- _文書の抜粋_:
┄┄┄┄┄┄

ホロコーストという暗い過去を共有する、イスラエルとドイツ。その歴史を乗り越え、イスラエル空軍戦闘機が初めてドイツを訪問した共同訓練「ブルー・ウィングス2020」が8月29日に終了しました。期間中は、ダッハウ強制収容所で両国による追悼式が開催され、過去を風化させず、その上で未来に目を向け友情を育む姿が見られました。

 ユダヤ人国家として建国されたイスラエルは、第二次世界大戦期のナチスドイツによるユダヤ人迫害政策、いわゆるホロコーストに関与した主要人物を戦争犯罪人として訴追した一方、戦後を通じて生まれ変わったドイツとの友好関係を深めてきました。その背景には、ホロコーストを反省し、2度と繰り返さないと表明するとともに、国内でのナチズム復活に神経を尖らせているドイツの姿勢があることはいうまでもありません。

 ドイツ軍とイスラエル軍は、これまでにも共同訓練を実施してきました。しかし、これまではドイツ軍がイスラエルを訪れて訓練する形。第二次世界大戦終結から75年という節目の年に、初めてイスラエル側がドイツを訪れる形での共同訓練「ブルー・ウィングス」が実現しました。

┄┄┄┄┄┄

- _一覧の項目_:
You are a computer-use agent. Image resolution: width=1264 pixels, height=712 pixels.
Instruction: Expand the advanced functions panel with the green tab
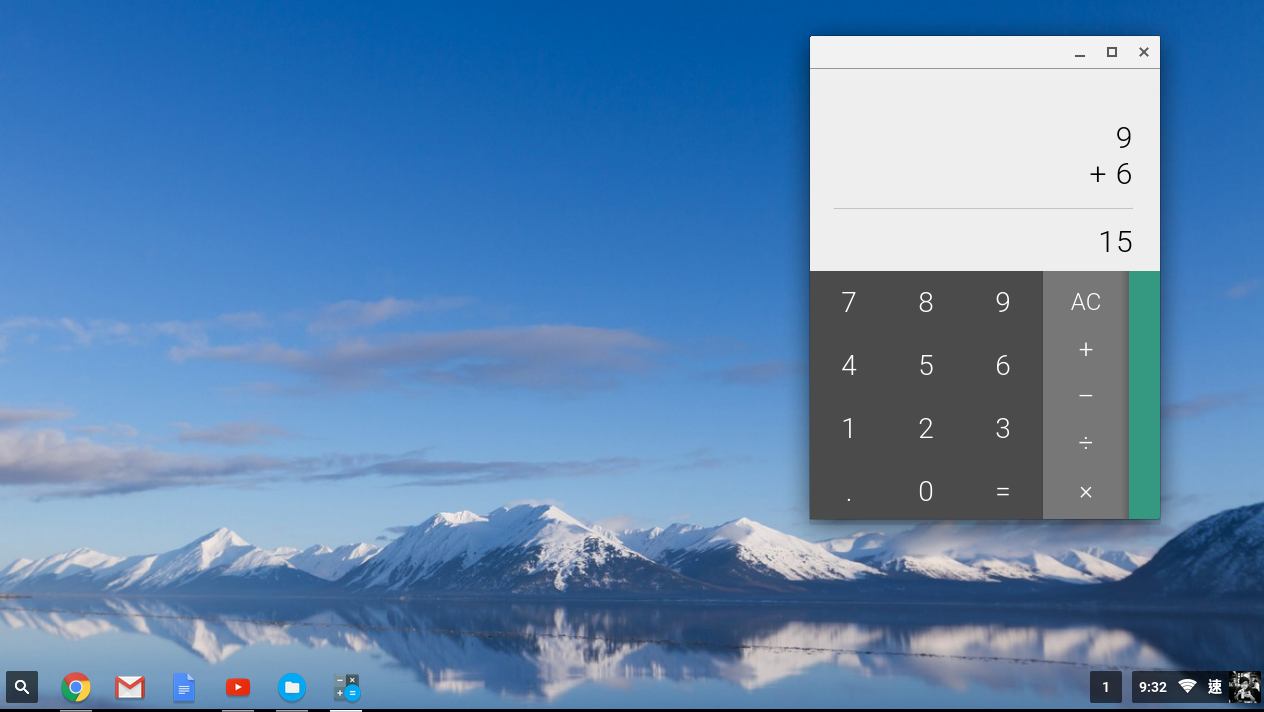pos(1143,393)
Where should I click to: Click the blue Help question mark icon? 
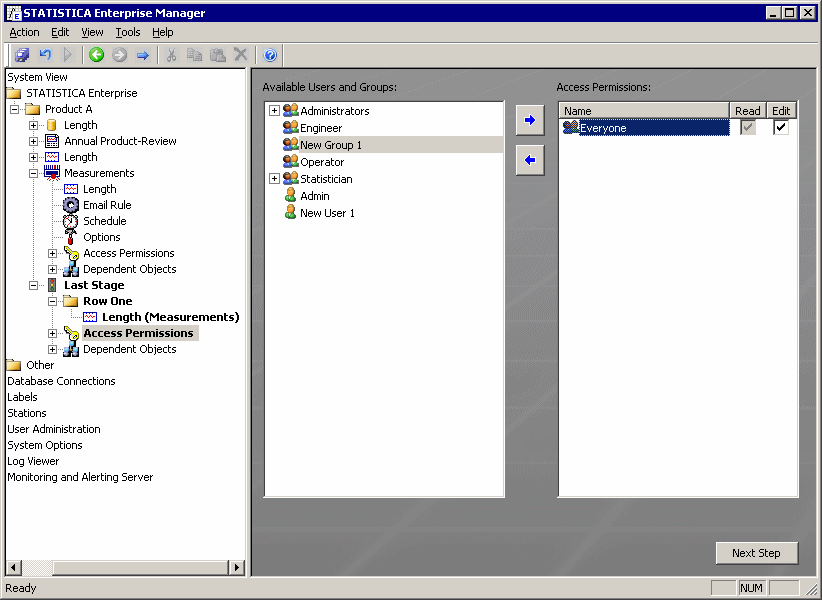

┄┄┄┄┄┄

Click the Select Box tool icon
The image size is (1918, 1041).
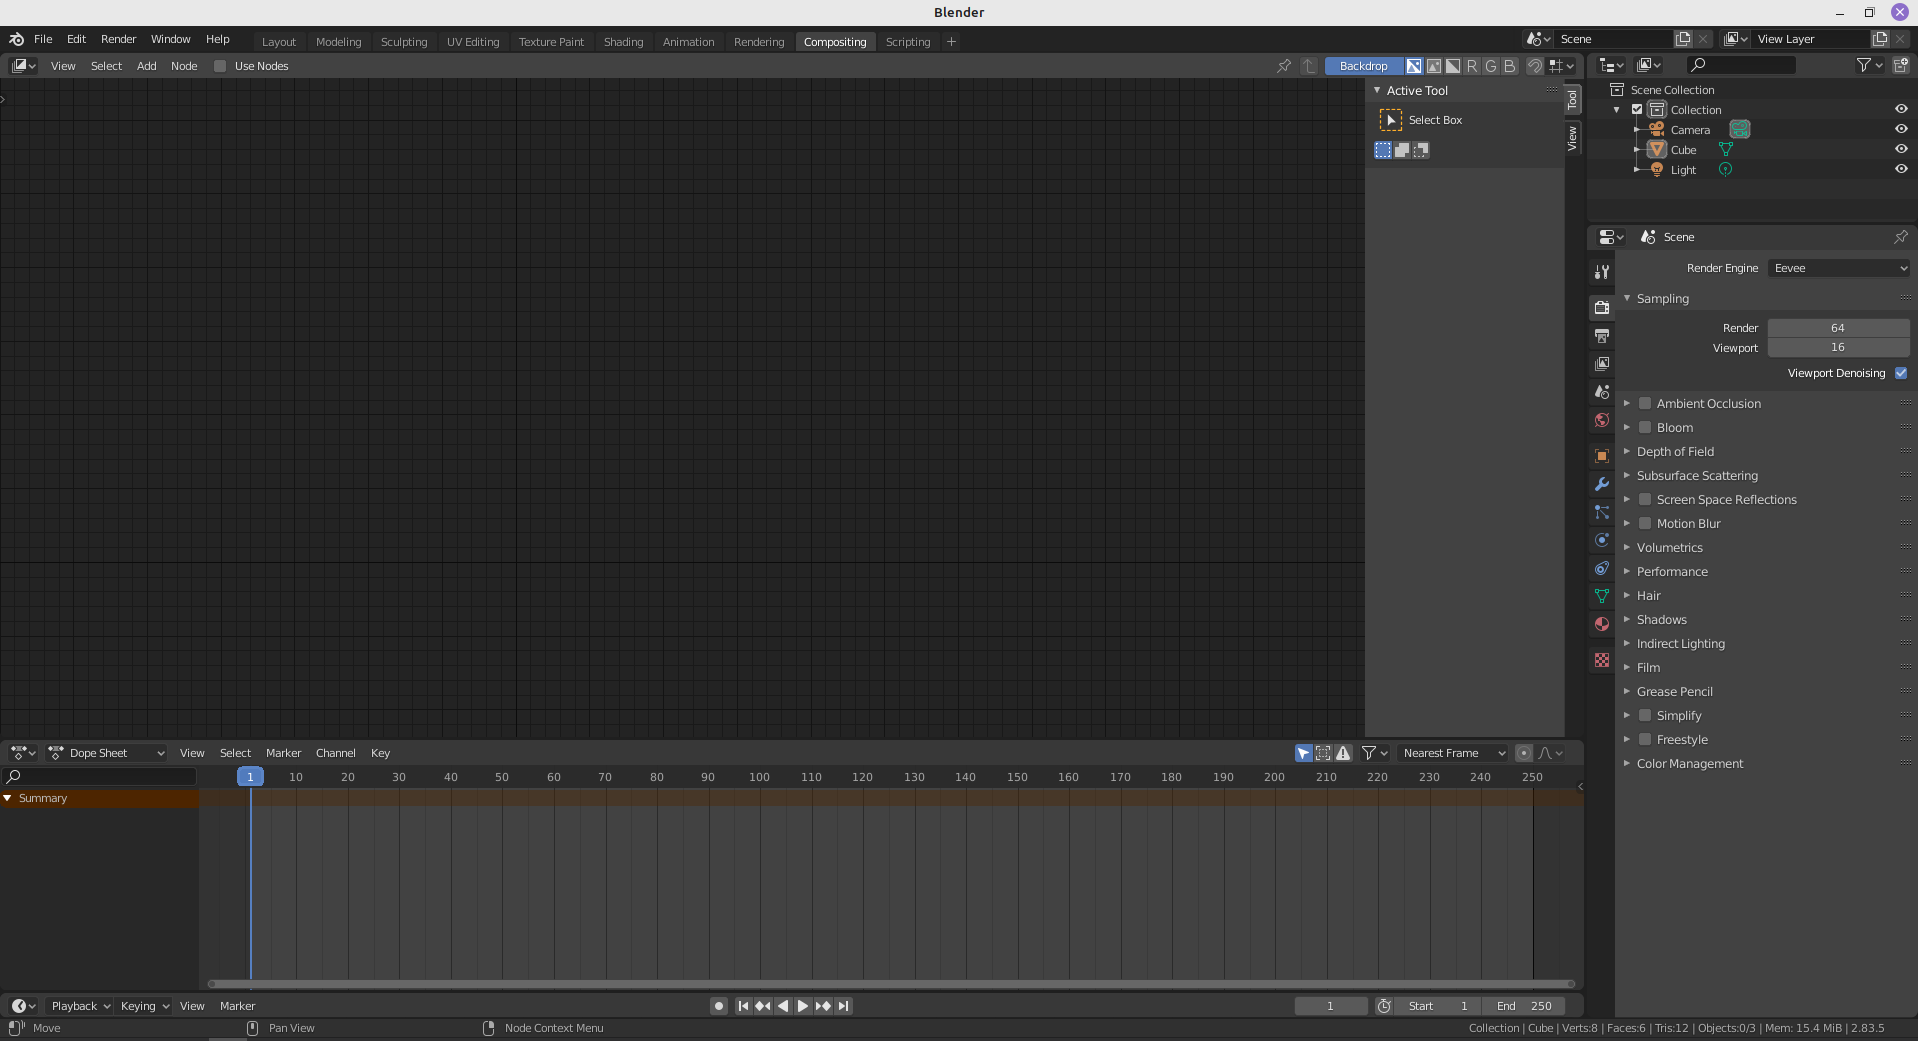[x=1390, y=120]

┄┄┄┄┄┄

- _作業内容_:
イスラエルとドイツの共同訓練についての抜粋を、最初から最後まで一字も変えずに書き写してください。 一覧には頼らず、抜粋だけを手がかりにしてください。

- _この作業の結果_:
ホロコーストという暗い過去を共有する、イスラエルとドイツ。その歴史を乗り越え、イスラエル空軍戦闘機が初めてドイツを訪問した共同訓練「ブルー・ウィングス2020」が8月29日に終了しました。期間中は、ダッハウ強制収容所で両国による追悼式が開催され、過去を風化させず、その上で未来に目を向け友情を育む姿が見られました。

 ユダヤ人国家として建国されたイスラエルは、第二次世界大戦期のナチスドイツによるユダヤ人迫害政策、いわゆるホロコーストに関与した主要人物を戦争犯罪人として訴追した一方、戦後を通じて生まれ変わったドイツとの友好関係を深めてきました。その背景には、ホロコーストを反省し、2度と繰り返さないと表明するとともに、国内でのナチズム復活に神経を尖らせているドイツの姿勢があることはいうまでもありません。

 ドイツ軍とイスラエル軍は、これまでにも共同訓練を実施してきました。しかし、これまではドイツ軍がイスラエルを訪れて訓練する形。第二次世界大戦終結から75年という節目の年に、初めてイスラエル側がドイツを訪れる形での共同訓練「ブルー・ウィングス」が実現しました。